不知哪一位护士曾说过,我是一个连医生都拿我没办法的家伙。

被叫去面对一群医生接受他们的心理评估时,我在第一道问题就被卡住了。当时,负责发问的一位年轻男医师说着英语,让我作个简单的自我介绍,而我却目瞪口呆地环视周遭,面面相觑旁听的医生们,一个字也说不出。最后,一个看上去像是指导教授的女医生挥挥手,示意我们继续进行下去,让整个访问过程不超过10分钟。

为何不用熟悉的语言

我当时话不出口,觉得那位男医生为什么不用华语与我沟通,而选择了我比较不擅于表达的英语,因此作答时既简单又零落,无法充分表达心中切实的感受,也没有认真地直视自己的问题,一席谈话之后,双方都无所得,只有谈话结束之前,我被允许发问一个问题,于是我问那男医生:为什么你不和我说华语呢?

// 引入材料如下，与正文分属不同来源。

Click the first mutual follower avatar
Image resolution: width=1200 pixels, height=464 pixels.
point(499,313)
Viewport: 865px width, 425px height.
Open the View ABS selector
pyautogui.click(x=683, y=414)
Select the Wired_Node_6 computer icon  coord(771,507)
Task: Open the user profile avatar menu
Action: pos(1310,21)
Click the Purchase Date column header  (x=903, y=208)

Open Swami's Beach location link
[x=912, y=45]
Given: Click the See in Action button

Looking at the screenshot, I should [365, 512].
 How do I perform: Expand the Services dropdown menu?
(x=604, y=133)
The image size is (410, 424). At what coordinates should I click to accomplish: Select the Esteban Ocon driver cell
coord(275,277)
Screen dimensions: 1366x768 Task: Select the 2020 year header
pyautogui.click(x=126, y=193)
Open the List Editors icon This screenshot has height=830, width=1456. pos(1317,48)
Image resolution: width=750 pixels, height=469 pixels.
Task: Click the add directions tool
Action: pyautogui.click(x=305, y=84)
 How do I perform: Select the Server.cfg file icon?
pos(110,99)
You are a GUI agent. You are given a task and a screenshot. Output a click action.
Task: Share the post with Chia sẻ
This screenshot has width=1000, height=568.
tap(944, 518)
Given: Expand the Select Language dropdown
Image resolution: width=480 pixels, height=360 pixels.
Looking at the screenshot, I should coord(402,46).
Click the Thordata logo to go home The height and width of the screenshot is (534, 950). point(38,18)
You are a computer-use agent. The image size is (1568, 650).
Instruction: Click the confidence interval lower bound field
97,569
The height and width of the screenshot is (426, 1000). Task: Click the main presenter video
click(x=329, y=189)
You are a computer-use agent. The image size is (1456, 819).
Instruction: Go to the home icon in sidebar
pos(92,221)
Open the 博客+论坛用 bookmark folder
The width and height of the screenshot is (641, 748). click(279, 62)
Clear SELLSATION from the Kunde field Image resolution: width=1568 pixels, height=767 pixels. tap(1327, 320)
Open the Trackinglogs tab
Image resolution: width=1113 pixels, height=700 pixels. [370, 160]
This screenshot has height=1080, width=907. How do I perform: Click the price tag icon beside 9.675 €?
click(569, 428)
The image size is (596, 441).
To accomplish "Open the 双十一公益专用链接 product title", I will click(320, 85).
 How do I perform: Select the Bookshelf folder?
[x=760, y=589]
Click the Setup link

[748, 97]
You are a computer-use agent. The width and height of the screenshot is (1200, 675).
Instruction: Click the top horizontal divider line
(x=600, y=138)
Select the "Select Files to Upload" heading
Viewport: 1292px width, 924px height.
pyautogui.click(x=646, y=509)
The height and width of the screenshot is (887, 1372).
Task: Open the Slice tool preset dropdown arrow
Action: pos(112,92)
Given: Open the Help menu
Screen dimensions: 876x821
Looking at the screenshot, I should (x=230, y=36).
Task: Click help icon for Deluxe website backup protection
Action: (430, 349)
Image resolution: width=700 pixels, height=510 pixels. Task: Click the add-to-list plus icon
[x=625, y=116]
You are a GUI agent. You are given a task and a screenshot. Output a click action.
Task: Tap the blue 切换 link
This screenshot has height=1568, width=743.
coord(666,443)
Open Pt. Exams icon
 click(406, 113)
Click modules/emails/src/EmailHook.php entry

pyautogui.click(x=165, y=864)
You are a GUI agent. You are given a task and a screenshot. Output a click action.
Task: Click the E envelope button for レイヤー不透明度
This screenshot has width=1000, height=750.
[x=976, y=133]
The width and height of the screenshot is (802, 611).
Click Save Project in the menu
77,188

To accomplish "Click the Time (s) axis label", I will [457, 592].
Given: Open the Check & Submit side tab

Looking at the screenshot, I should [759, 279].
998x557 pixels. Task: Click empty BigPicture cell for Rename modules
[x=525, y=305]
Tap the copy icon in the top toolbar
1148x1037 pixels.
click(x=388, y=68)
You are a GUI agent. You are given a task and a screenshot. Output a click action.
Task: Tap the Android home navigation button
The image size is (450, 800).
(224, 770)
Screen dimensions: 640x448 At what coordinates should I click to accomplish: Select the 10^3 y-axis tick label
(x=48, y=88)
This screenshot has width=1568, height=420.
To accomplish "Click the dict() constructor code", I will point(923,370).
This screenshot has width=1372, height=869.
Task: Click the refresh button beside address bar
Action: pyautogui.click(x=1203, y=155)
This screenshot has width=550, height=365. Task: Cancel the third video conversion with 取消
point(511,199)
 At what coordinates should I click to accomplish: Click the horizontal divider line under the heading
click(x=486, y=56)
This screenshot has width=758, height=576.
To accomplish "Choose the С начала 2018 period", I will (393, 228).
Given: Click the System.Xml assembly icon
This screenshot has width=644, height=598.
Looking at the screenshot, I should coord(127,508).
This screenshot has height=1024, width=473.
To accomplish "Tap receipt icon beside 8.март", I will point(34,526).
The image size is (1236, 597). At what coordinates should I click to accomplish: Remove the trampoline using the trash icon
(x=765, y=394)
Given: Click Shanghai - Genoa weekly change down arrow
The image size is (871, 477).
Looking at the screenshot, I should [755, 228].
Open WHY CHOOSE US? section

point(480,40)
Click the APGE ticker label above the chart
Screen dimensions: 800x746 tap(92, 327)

如果该名男医生是巫裔、印裔或外国人,以上所述当然就不合情理,整个情节就是我脑中荒谬的幻想;可是医生确实是一位华裔年轻医生,围观旁听者三大种族齐全,他可能要让在场人士都能了解病人说的话,因此使用了英语。

我还记得,去年第一次入院,主治医师尤医生是华人,他会说流利的华语,能与我的家人直接用华语沟通,解释我的病情;我和他之间的沟通,也是用华语,他每天来到病床前问我“今天心情怎样”、“有什么特别的感受”、“是否有一大堆计划”、“出院后要做什么”等等,我都一一回答,答得很愉快,完全没有心理负担。

相隔三天,第二次入院,几经周折,最后落实的主治医师是一位马来年轻女医生,她的直属顾问是一名熟女教授,这位教授可能只是授课而没有看病,因此只有“Professor”的称谓,至于我的主治医师,每天都穿戴一袭优雅的马来长裙,配上搭配得宜的头巾,随身携带潮流时尚的手提袋,脸上架着一副黑色框架且大镜片的眼镜,看上去更像一个在商场里购物的时尚女性。

这位聪颖漂亮的女医生来到病房时,每次都是先登记报到,然后在左一堆、右一堆的病历表中寻找属于她的病人,接着坐在护士柜台尾端里,漫不经心地询问我的情况,我的病历表厚厚的一叠摊在桌上,她细长的手指抓笔在白纸上悉悉簌簌地写,未几,询问完毕,书写结束,我就好像完成每天的功课一样,在病房里不知道还要呆多久,而女医生已经旋风式的离开了病房。

作为研究对象

有一次,聚集了三、四十位医生和实习医生的工作坊,邀请我去做个人的见证,我坦承无法一个人侃侃而谈,于是会上由一位女印裔医生向我提示发问,这才渐渐解开我的心防,说出了一些自己在病发前后的心情转变、心理变化。我相信,这一次出席会议前,与会者已经大约知道我的病情,或许因为某种特殊性,院方才挑上我作为研究对象。

或许有人觉得,精神病人是一种另类的群体,没有人愿意和精神病人做朋友或自己变成精神病人,人们有各自的普遍价值观,可是医生或者心理辅导师必须时刻面对各级风险的人物,包括精神病人。医生与病人,最好还是保持适当的距离,即使是语言相通,也不能越轨、出界。